Excerpt provided

# New Baby



## PaulB2868 (Sep 1, 2004)

I got my tractor set up and took my first few passes over the weekend. The DGT6000 is a beast. Photos later. Here are a few notes and questions:

From the owner's manual here is what I find for throttle setting.

Activity Throttle Position

Starting: High
Clutch engagement: Medium
Mowing: High
Shut off: High (to avoid backfires)

Is this correct?

I went over all of the setup that Sears did before I picked it up. They left a plastic trim piece off of the steering wheel assembly. I recommend that every one double check their tractors if you already haven't.

I noticed a puff of blue/white smoke when it first started but that went away almost immediately. I do not consider this to be a problem. It is just a bit of oil that got by the rings.

The 54" mower deck does not easily fit between the wheels of the DGT6000. The extra large tires make for a very tight fit. I had to manhandle it to get it in position. Any thoughts from other DGT6000 owners with the 54" deck.

What is the feedback on that deck? I did not have much time to mow this weekend. I went though some 2-3 foot tall weeds and it took two passes to level them. The deck "feels" strong. I must have been going too fast the first time.

When I put on the deck drive belt, I noticed that one of the tensioning pulleys is installed at an angle. It is the last one before the belt goes to the engine pulley. The belt seems to ride against one side of that pulley and I am concerned about durability. The model at the store is the same so I no not believe that it is bent. Any thoughts?

I have one very steep hill that I need to mow. The owner's manual says to avoid hills that you cannot back up. I was able to negotiate the hill just fine while cutting going forward. When I tried to back up, however, I got to a point where one tire would spin. I think more weight on the rear wheels would help. Anyone else have steep hills?

I see that the Craftman Load and Go rear deck is on sale at $79.00 Does anyone have any feedback on it? As near as I could tell it is not compatible with the sleeve hitch if you need that too. 
It looks like you could add extra weight easily with it. It is rated to 200 pounds.

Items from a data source
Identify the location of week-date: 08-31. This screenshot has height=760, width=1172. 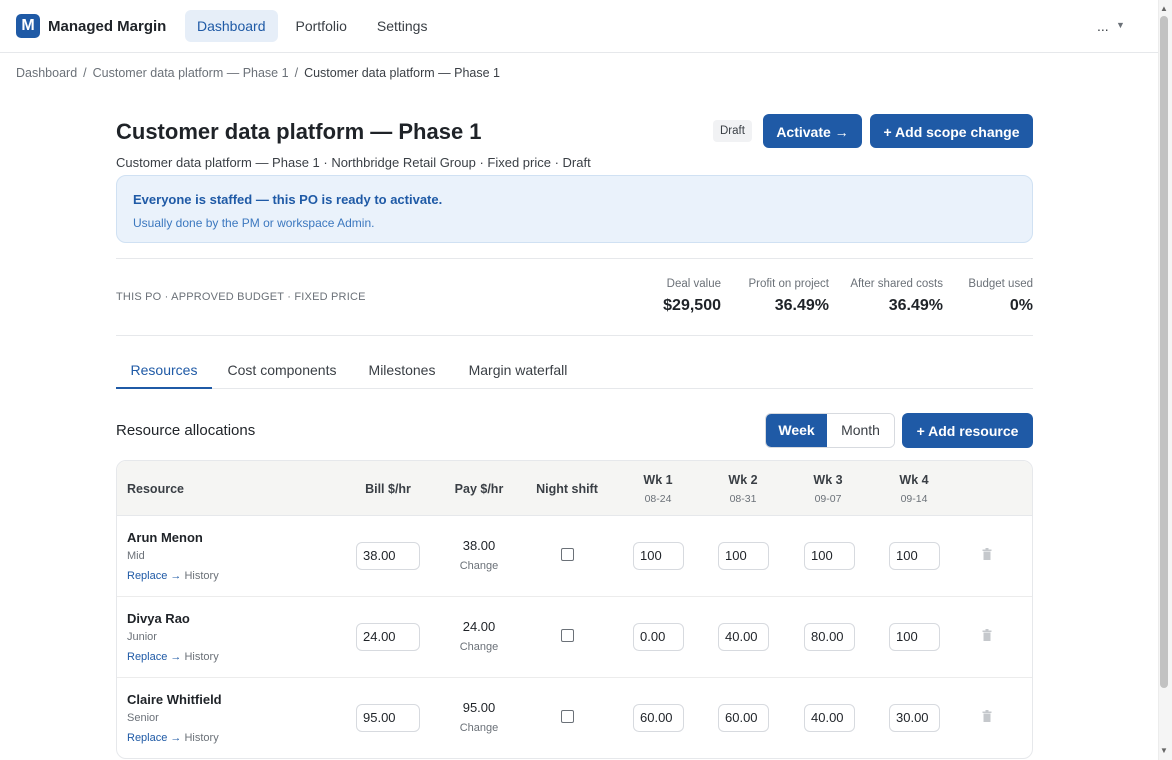
(743, 499).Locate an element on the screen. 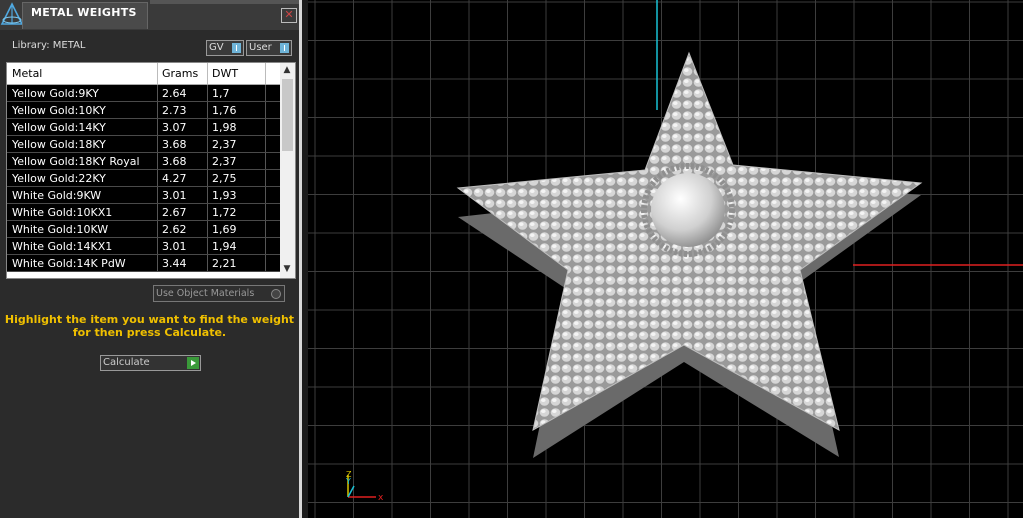  grams-cell: 2.62 is located at coordinates (174, 230).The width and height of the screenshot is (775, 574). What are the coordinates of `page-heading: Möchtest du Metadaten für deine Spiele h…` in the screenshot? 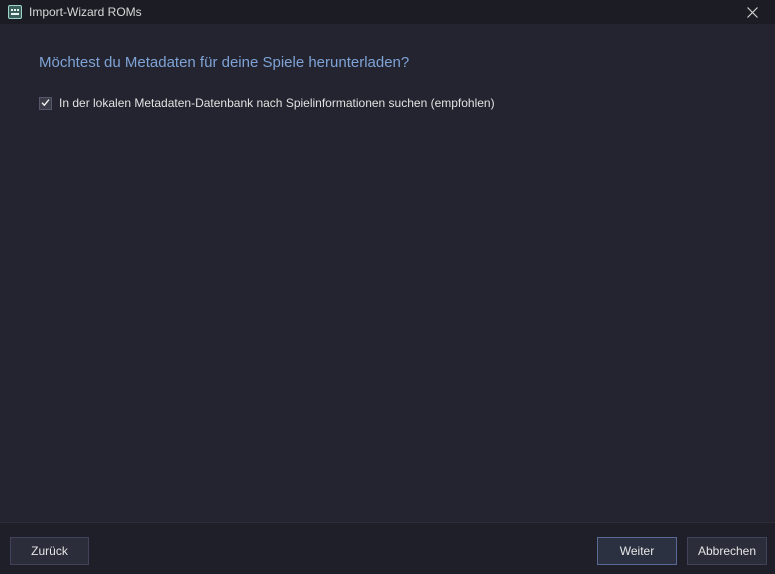 It's located at (224, 62).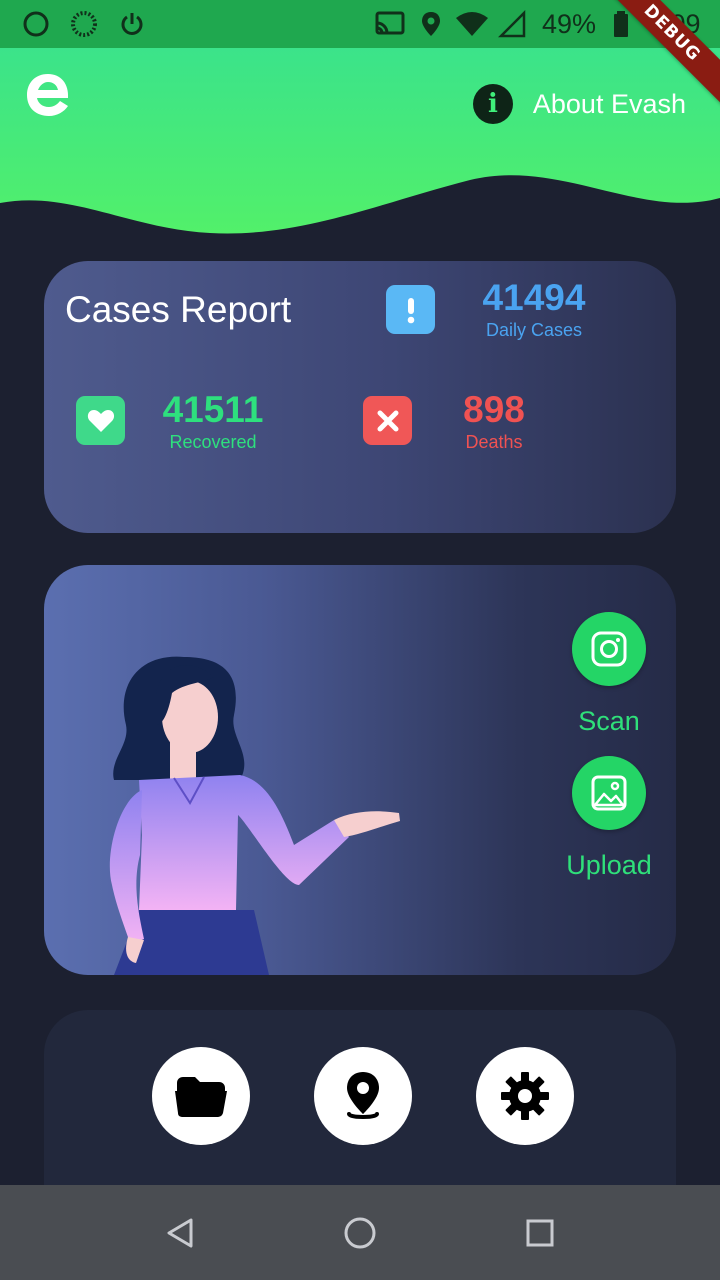 This screenshot has width=720, height=1280. I want to click on close-icon, so click(388, 420).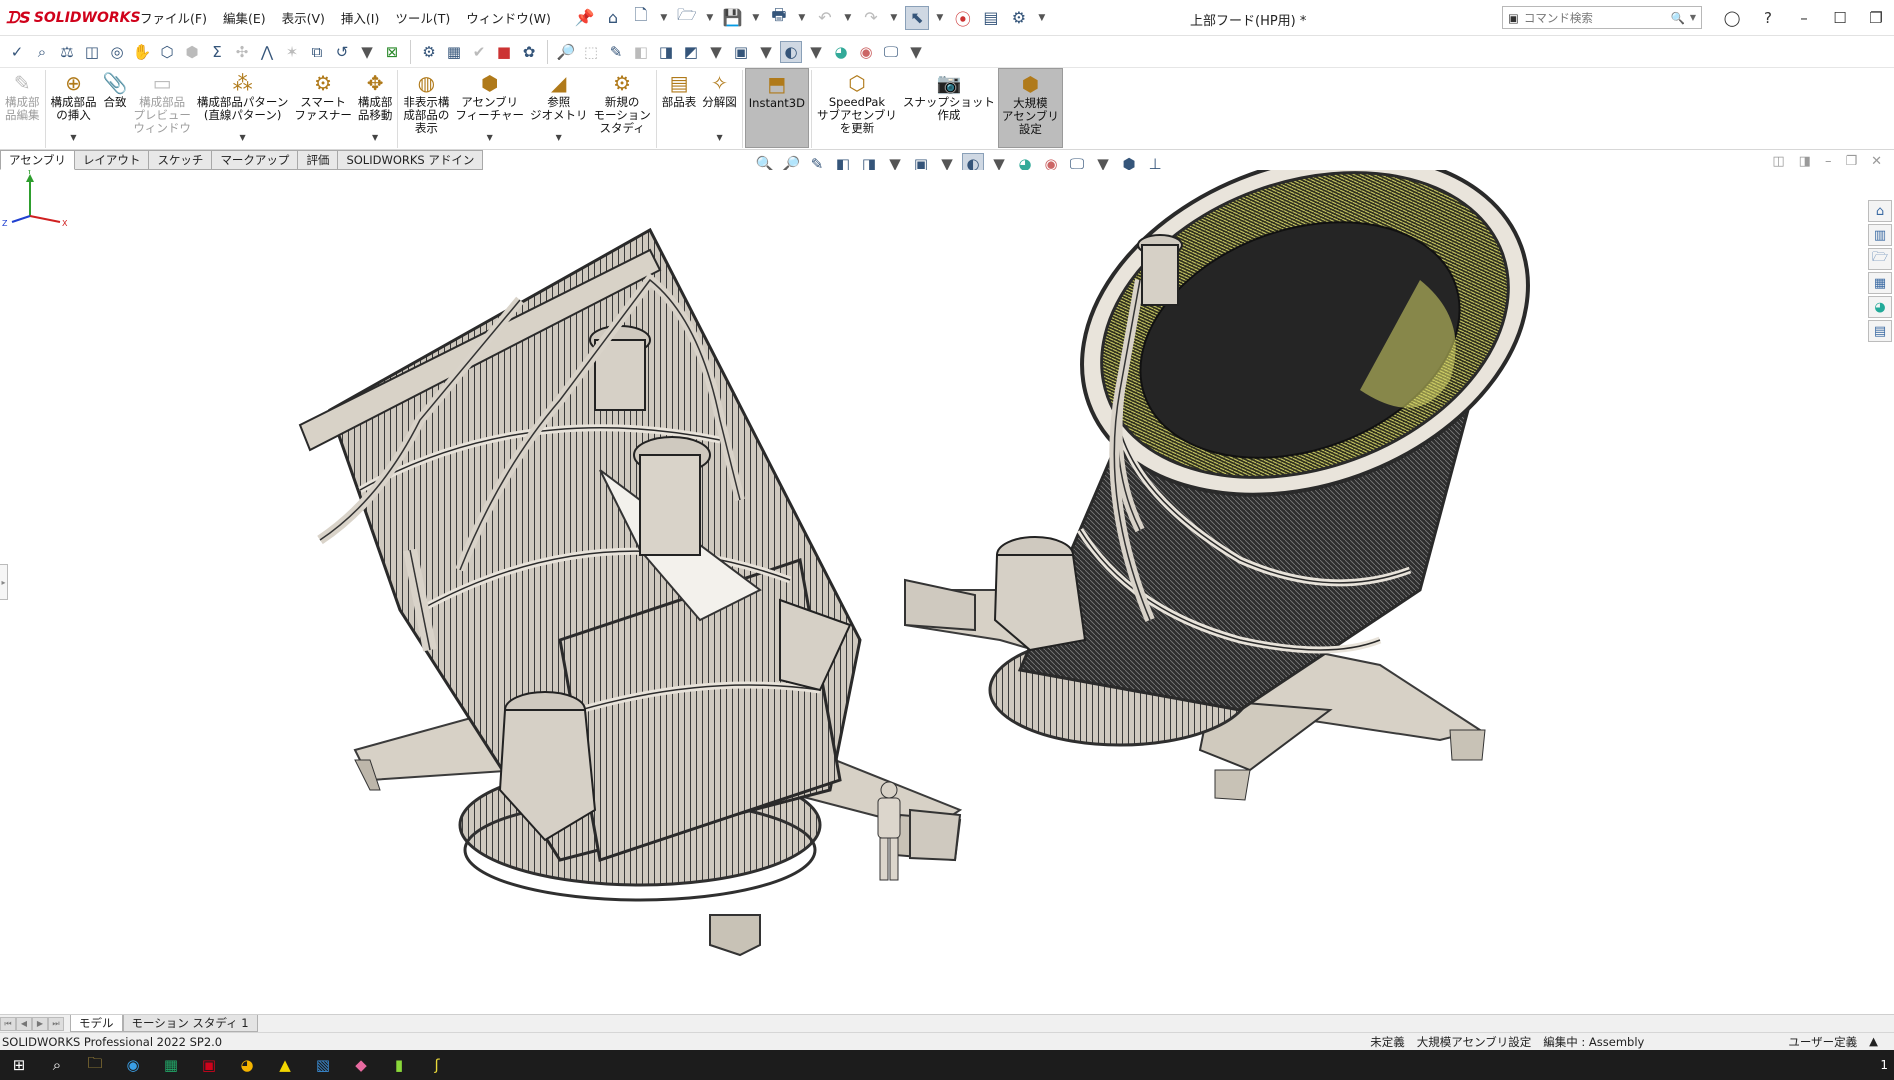 The height and width of the screenshot is (1080, 1894). I want to click on appearance-icon: ◕, so click(841, 52).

To do
1 > According to the tractor forum post, what did Sears leave off the steering wheel assembly?
2 > Pick up the tractor forum post after its last sentence and continue writing it.
The records are separate from the tractor forum post.

Answers by task
1 > A plastic trim piece.

2 >
Here is the link:

http://www.sears.com/sr/javasr/prod...vertical=LAWN&com.broadvision.session.new=Yes

My lot is recently "reclaimed" from mother nature and is very bumpy. At one point, I pushed the motion control level all the way forward and was bounced around pretty good. I wonder if I need a ROPS and a seat belt?  I suppose I could just go slower too but that is no fun. 

Another question for DGT6000 owners. The mechanism that adjusts the seat forward and back does not seem to work right for me. The left side of the seat (where the lever is) is solid but the right hand side is loose. The whole seat seems to rotate forward and back on the right. This is especially true when you try to push the brake pedal. I looked at it but didn't see anything suspicious. The model at the store does not do this. I suspect that this is a Sears setup problem since the seat comes seperate from the tractor.

I sent an e-mail to Sears asking about the electric lift for the mower deck. I got a reply back that the model number is#24245 at $399 on sale for $379. The email said it also operates the sleeve hitch if you have it. I cannot find this at the Sears website. Does anyone have the link for it? Is this the actuator that goes between the frame rails and in front of the transmission. The electric lift for the sleeve hitch is #24545. Can you use both if you want independent control of the mower deck and sleeve hitch?

That is about it. All in all, I am very pleased with the tractor. I hope I can get more "seat time" soon.


Paul Brown


----------



## PaulB2868 (Sep 1, 2004)

*New Baby - Part 2*

My lot is very wooded in spots. I have a number of situations where I need to go between obstacles just barely wider than the steel part of the mower deck. Does anyone have an elegant way to raise the rubber deflector out of the way? I cannot bring myself to drill a hole in it.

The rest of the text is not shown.